Rooftop Crops Could Make Tastier, Lower Carbon Produce

FROM BLOG: MATTERNETWORK- News/ideas for a Sustainable World - Matter Network covers the technologies, products and strategies powering the shift to a sustainable economy.

Urban farming. To put it bluntly, it sounds like an oxymoron rolled inside a bad idea. Community gardens have long served as tiny oases for stressed city-dwellers, but that's more hobby than food supply. Now, two university of Wisconsin-Madison students have won the G. Steven Burrill Business Plan Competition with their cross between a farmer's market and a green roof.
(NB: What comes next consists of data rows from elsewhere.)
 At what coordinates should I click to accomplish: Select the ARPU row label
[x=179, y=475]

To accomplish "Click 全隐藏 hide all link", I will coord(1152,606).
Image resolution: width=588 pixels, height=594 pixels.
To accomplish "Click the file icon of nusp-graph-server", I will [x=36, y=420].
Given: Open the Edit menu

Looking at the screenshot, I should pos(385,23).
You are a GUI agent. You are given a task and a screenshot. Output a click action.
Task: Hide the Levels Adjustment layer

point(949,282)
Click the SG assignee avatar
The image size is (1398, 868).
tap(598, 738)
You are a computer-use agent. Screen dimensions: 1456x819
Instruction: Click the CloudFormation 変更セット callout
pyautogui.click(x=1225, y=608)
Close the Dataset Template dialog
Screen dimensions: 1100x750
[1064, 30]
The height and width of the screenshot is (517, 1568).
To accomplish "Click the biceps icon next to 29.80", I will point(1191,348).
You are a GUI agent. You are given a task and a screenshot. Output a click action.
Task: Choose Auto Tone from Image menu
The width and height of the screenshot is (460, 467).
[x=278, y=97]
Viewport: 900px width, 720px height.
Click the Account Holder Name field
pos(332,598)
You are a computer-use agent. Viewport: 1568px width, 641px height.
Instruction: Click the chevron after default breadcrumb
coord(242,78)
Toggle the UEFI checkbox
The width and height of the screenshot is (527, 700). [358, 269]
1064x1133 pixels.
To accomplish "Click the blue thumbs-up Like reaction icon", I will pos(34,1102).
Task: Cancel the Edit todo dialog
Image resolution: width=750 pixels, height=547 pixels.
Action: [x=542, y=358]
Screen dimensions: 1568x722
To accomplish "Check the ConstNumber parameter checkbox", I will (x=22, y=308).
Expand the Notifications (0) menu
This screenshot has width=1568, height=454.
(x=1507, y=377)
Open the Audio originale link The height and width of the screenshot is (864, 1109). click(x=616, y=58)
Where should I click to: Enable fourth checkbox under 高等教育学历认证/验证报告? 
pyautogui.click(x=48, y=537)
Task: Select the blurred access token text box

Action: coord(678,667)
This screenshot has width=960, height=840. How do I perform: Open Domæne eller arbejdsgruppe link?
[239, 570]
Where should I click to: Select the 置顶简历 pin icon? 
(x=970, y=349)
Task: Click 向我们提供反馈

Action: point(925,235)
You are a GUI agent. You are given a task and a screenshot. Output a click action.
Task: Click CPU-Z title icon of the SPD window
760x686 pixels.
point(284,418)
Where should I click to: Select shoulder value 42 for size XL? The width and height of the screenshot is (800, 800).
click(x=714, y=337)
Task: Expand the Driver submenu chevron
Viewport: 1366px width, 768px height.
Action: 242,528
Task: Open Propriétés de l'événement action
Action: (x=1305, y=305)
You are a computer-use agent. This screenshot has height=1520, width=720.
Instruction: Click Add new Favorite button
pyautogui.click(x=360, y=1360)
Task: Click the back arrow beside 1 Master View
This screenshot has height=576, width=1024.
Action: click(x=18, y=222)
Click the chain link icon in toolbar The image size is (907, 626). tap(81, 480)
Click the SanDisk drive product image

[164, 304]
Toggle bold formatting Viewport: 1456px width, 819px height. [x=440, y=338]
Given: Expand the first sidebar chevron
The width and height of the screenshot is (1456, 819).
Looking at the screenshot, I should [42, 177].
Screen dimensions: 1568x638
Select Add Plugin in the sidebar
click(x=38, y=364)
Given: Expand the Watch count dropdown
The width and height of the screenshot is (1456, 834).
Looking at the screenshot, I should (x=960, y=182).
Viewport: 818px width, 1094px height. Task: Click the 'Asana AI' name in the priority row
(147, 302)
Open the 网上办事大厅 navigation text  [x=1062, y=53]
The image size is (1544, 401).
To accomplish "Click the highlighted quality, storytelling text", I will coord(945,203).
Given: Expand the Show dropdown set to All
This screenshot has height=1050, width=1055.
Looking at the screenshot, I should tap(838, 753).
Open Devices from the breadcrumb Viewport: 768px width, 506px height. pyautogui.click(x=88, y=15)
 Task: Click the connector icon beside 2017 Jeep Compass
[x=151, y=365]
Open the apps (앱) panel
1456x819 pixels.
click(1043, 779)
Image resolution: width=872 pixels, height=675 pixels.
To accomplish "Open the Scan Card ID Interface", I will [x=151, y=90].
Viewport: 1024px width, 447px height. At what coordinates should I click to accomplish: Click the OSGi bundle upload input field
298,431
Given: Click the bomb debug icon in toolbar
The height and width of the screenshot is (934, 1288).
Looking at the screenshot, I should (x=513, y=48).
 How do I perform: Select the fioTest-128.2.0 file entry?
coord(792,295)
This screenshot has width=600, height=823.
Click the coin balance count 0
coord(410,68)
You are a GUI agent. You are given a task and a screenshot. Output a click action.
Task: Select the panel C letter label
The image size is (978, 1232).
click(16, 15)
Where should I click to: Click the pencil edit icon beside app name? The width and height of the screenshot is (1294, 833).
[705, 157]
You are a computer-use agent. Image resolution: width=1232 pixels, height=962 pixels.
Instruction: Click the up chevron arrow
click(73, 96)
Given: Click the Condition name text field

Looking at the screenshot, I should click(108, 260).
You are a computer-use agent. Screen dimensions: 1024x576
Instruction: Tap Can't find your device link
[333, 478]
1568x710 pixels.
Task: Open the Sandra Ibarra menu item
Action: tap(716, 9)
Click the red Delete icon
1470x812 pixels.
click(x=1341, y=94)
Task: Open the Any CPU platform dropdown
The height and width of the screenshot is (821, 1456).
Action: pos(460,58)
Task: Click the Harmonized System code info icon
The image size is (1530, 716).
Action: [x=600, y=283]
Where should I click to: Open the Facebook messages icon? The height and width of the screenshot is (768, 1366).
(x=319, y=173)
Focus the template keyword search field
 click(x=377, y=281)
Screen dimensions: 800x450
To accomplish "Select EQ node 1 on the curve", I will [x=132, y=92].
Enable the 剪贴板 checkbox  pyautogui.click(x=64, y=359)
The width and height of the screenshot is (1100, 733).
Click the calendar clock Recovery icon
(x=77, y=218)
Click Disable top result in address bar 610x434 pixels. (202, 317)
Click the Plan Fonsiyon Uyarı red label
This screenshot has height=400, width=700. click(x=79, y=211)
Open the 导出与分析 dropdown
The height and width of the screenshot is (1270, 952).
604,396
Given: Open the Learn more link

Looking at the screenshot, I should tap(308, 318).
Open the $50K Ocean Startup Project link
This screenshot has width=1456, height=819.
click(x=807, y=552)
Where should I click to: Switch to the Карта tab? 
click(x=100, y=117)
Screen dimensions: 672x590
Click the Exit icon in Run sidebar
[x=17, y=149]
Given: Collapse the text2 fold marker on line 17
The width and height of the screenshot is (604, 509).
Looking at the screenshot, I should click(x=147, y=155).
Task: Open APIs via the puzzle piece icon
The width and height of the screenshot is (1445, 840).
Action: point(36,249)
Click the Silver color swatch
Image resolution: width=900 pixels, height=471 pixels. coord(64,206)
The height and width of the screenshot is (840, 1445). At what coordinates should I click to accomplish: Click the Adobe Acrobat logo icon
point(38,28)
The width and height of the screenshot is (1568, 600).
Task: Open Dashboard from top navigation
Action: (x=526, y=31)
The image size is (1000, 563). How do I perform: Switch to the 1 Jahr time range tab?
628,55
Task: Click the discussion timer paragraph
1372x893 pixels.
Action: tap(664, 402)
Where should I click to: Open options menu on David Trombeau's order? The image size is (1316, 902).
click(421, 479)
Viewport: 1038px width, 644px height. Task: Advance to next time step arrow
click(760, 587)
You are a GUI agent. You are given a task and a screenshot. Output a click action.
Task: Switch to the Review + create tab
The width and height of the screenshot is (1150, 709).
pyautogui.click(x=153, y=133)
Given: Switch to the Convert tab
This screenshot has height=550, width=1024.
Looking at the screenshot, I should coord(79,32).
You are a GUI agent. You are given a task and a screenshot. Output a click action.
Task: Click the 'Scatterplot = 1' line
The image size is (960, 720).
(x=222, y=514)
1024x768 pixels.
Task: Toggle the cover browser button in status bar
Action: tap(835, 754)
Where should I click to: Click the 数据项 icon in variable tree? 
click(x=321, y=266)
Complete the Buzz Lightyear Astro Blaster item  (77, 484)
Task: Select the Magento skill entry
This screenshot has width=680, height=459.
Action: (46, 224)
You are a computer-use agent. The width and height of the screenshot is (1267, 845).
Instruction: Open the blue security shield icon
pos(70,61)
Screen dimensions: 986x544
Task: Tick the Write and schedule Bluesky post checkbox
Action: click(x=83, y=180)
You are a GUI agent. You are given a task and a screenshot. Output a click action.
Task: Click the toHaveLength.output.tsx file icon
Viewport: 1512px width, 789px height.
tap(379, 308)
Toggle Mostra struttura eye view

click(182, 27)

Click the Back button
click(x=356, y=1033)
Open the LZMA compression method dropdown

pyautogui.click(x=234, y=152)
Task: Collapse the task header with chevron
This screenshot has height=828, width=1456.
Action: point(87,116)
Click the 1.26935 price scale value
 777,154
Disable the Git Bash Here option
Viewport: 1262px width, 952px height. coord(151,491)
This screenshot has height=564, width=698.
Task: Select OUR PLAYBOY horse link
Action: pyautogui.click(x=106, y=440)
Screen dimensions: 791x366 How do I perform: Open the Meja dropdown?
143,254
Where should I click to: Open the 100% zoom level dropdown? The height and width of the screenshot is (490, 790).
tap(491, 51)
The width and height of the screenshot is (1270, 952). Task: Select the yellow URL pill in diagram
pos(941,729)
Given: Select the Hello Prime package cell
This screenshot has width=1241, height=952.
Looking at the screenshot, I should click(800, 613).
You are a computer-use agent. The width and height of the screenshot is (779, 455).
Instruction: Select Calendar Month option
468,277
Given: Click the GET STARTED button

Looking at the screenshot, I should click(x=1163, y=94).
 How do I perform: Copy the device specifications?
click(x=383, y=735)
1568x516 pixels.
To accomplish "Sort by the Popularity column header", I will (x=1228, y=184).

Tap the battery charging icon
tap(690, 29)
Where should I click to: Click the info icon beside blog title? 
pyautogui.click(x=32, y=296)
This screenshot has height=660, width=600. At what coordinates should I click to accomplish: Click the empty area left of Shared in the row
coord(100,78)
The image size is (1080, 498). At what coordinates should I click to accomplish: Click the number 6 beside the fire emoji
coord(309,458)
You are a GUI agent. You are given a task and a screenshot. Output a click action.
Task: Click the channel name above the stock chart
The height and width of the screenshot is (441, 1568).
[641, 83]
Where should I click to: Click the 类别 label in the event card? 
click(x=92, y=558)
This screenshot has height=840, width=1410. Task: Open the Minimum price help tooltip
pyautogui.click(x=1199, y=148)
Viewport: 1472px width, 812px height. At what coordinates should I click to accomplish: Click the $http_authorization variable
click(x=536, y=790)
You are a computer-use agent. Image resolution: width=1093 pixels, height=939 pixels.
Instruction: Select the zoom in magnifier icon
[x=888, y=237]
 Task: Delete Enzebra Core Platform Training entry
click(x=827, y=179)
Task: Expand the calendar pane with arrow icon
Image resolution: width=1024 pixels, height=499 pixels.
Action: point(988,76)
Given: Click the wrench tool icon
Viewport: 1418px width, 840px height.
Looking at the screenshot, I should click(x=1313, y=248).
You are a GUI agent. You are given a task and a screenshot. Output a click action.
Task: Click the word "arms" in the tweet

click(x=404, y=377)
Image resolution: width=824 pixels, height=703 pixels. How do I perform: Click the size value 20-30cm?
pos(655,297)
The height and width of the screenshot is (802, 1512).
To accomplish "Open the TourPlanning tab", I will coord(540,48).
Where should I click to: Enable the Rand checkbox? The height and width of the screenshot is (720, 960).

The idea is to put rooftop gardens on top of grocery stores ("Oh, the produce aisle? Yeah, go out those doors, climb onto the fire escape, don't trip..."). Their proposed company, Sky Vegetables, sounds a little seedy at first, but these greenhouses wouldn't be garden variety. They would be teched-out soilless hydroponic grow rooms churning out fruits, vegetables, herbs, and flowers with no weeds, and no pots.

The Burrill Competition, held by the UW-Madison School of Business, encourages its students to develop and present a business plan and offers a $10,000 1st place prize. Winners Keith Agoada and Troy Vosseller plan for the super foods to be sold downstairs in designated sections with a live feed from the aisle to the roof, so customers can actually watch their leafy greens grow.

They say that using hydroponics means that the system can produce 5-15 times the yield with 10% of the water usage. The fake n' bake greenhouses also mean that the grower can ignore outside weather conditions.

Agoada and Vosseller say that the average travel distance for produce is 2000 miles. Besides transportation costs, this causes fruits and vegetables to be picked prematurely, resulting in a less nutritious and tasty product. The greenhouses make use of rooftop space ordinarily reserved for tar storage and keep the garden freshies close to market, avoiding the carbon emissions of normal food transportation.

The pair is pushing their hydroponic hopes on the Sky Vegetables website, where they blog about rooftop gardening projects the world over. With stories of chronic food shortages and high grain prices hitting the newspapers, maybe it's not such a foggy idea after all.